Publication
Quantitative Assessment of Coronary Artery Stenosis Severity and of Atherosclerotic Plaque Composition Using 256-slice Computed Tomography
Cardiac
Eur Radiol. 2010 Aug; 20(8):1841-50. Epub 2010 Mar 20.
Authors:
G. Korosoglou, D. Mueller, S. Lehrke, H. Steen, W. Hosch, T. Heye, HU. Kauczor, E. Giannitsis, HA. Katus
Summary
The study evaluates the diagnostic accuracy and reproducibility of 256-slice CT angiography (CTA) for quantifying coronary stenosis and analyzing plaque composition, using quantitative coronary angiography (QCA) as the reference standard.
Key findings:
- Stenosis Assessment: CTA demonstrated a strong correlation with QCA for stenosis quantification (r² = 0.79, p < 0.001).
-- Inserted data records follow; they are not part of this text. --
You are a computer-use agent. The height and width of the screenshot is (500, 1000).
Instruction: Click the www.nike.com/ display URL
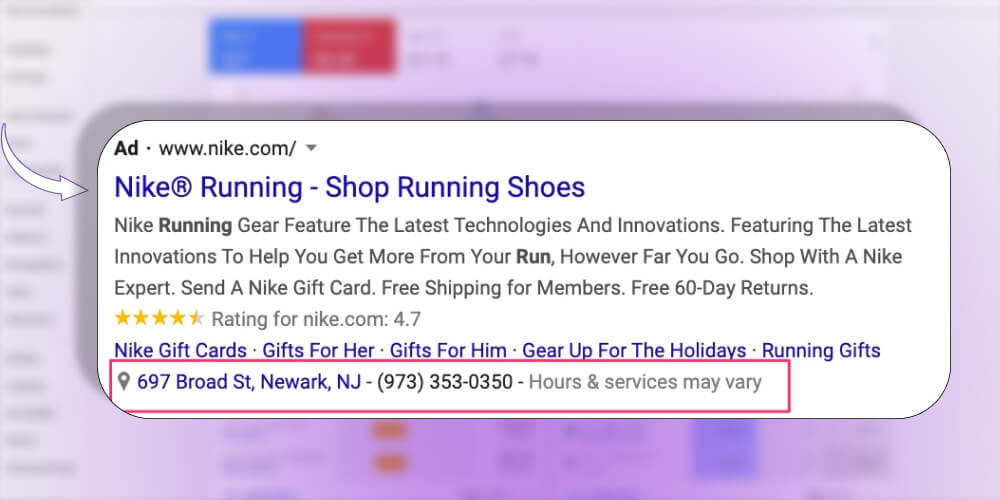(x=227, y=149)
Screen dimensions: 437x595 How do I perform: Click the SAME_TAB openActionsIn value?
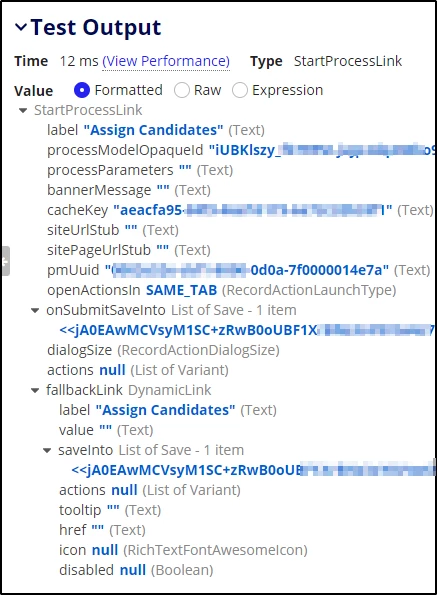pos(181,290)
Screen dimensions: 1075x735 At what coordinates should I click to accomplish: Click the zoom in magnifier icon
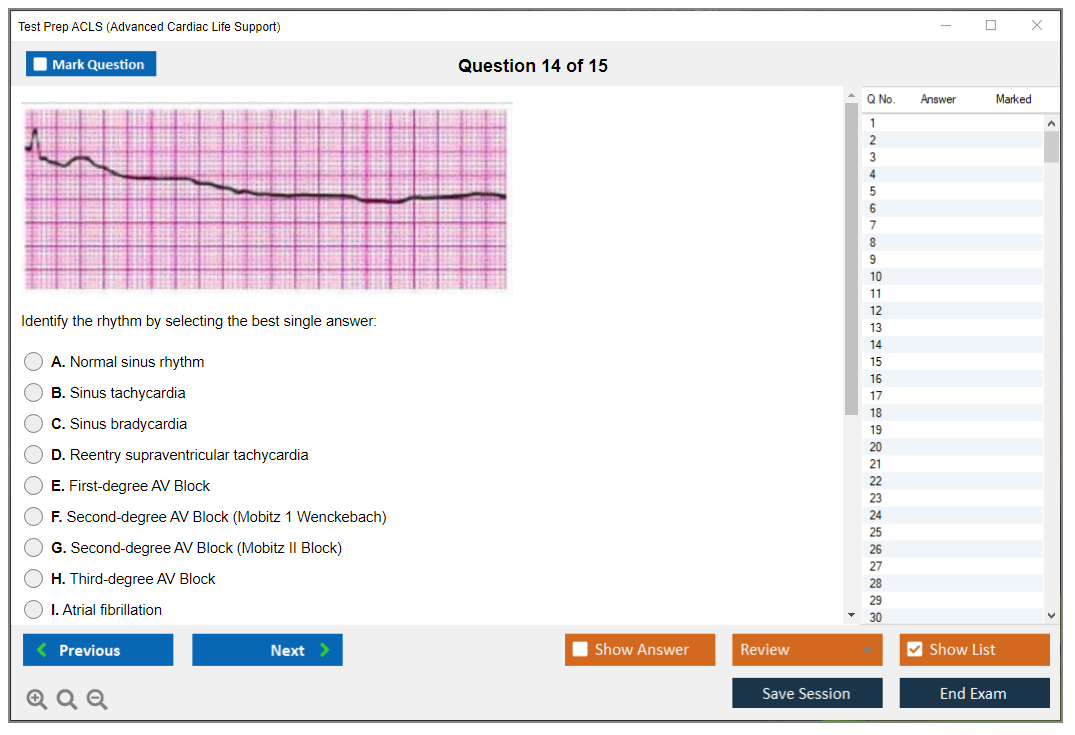tap(37, 700)
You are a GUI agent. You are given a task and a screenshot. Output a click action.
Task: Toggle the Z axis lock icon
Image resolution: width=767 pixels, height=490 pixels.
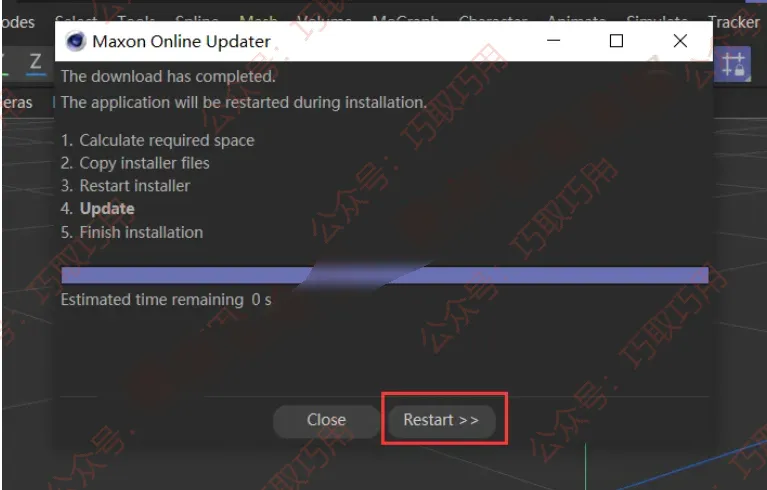pos(35,63)
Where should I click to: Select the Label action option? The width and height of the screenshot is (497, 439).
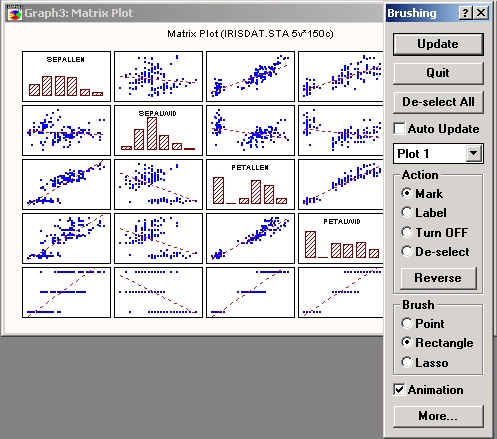pyautogui.click(x=407, y=213)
For detecting ≥50% and ≥75% diameter stenosis, CTA achieved sensitivity, specificity, and accuracy of 86%, 95%, 90% and 89%, 100%, 96%, respectively.
- Plaque Analysis: CTA reliably differentiated plaque types (non-calcified, mixed, calcified) with high inter-observer reproducibility (kappa = 0.86). Plaque volume measurements showed low variability (inter-observer: 13%, intra-observer: 9%).
- Composition Insights: Mixed and non-calcified plaques were strongly associated with luminal narrowing, while calcified plaques correlated with stable lesions.
The study concludes that 256-slice CTA is a robust, non-invasive tool for both stenosis quantification and comprehensive plaque evaluation in symptomatic patients, offering high diagnostic accuracy and reproducibility comparable to invasive QCA.